Coopération Cameroun – Afrique du Sud: des facilités économiques en vue

 Un projet de loi défendu lundi par le ministre des Finances devant la Commission des Affaires étrangères du Sénat.

La lutte contre la double imposition et l’évasion fiscale est le chantier majeur, en matière de coopération économique entre le Cameroun et l’Afrique du Sud. C’est le sens à donner au projet de loi autorisant le président de la République à ratifier la convention entre les deux pays, présenté et défendu lundi devant la Commission des affaires étrangères du Sénat, par le ministre des Finances (MINFI), Alamine Ousmane Mey, après son adoption par l’Assemblée nationale. Le MINFI était accompagné du ministre délégué auprès du ministre des Relations extérieures, chargé des relations avec le Monde islamique, Adoum Gargoum.
Face à la commission présidée par le sénateur Doh Ganyonga III, le MINFI a souligné que la convention signée le 19 février 2015 à Yaoundé, rentre dans la vision de la dynamisation de la coopération économique entre les deux pays. L’objet principal étant de favoriser l’expansion des opérations d’importation et d’exportation entre les deux pays, tout en veillant à la protection de leurs investissements respectifs. De manière spécifique, cette convention règlemente « l’imposition des revenus actifs (revenus mobiliers, bénéfices des entreprises, trafic international, ainsi que la définition de la notion d’Etablissement stable) ». Les revenus passifs ne sont pas en reste. Il s’agit notamment des dividendes, intérêts, redevance/assistance technique. Ceci consacre le principe du partage de l’imposition entre l’Etat de la source et l’Etat de la résidence du bénéficiaire, et les autres revenus des contribuables des deux pays.

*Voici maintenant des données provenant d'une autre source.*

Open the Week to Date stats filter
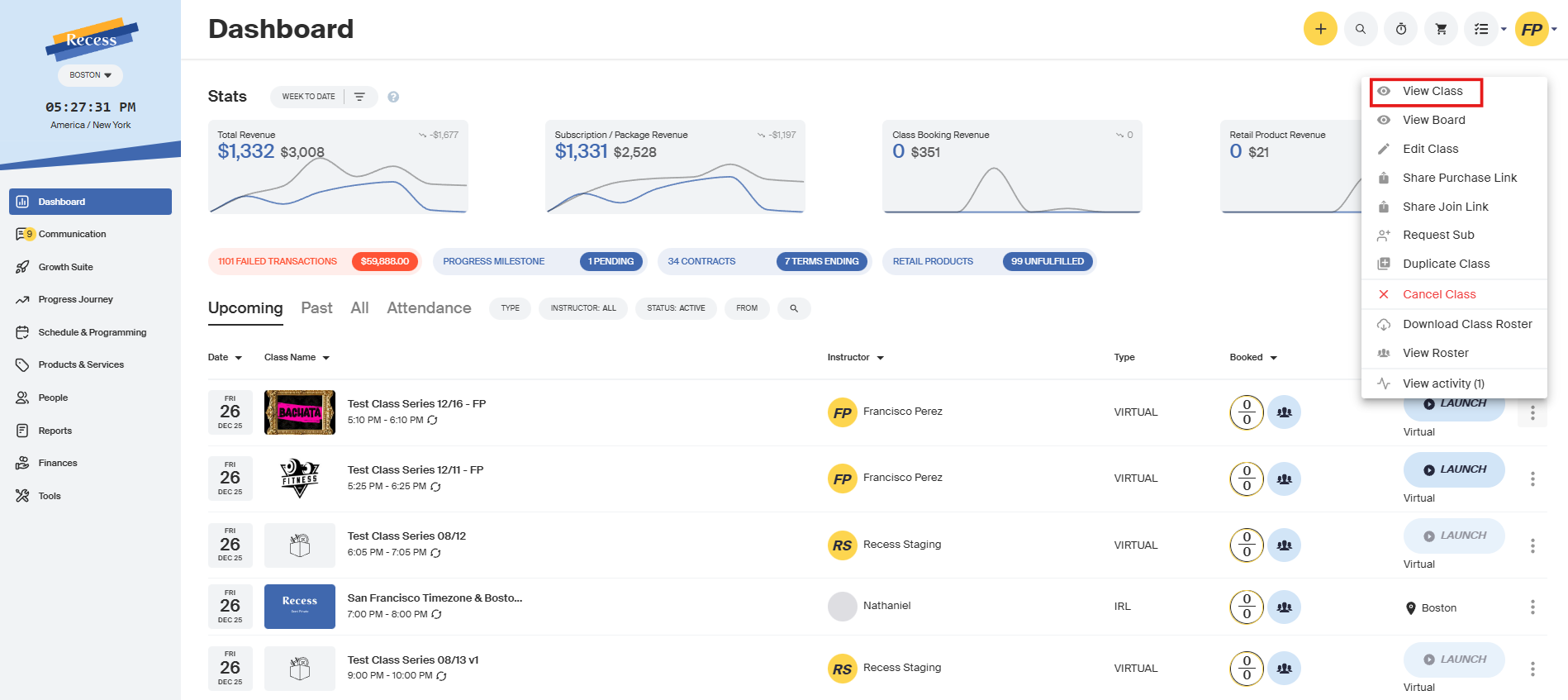click(309, 97)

Alamine Ousmane Mey: « Il s’agit d’encourager les investisseurs »

Ministre camerounais des Finances.

« L’Afrique du Sud est, nonobstant le contexte économique difficile, la première économie africaine. Et les échanges avec cette partie de notre continent ne font que se développer. Il s’agit à travers cette convention, d’encourager les investisseurs à tirer avantage de nos potentialités. Tout en évitant la double imposition et en luttant contre la fraude fiscale. En apportant également un élément de certitude au niveau des échanges, parce que l’entreprise en a besoin. Et quand il y a un contentieux, la convention prévoit des démarches souples et amiables. Ce qu’apprécient les entrepreneurs, en général. Il est clair que dans la densification des échanges commerciaux telle que voulue par le chef de l’Etat, notre pays a entrepris de densifier le réseau des conventions fiscales pour une meilleure coopération internationale, pour une assistance administrative soutenue, l’échange des renseignements, entre autres ».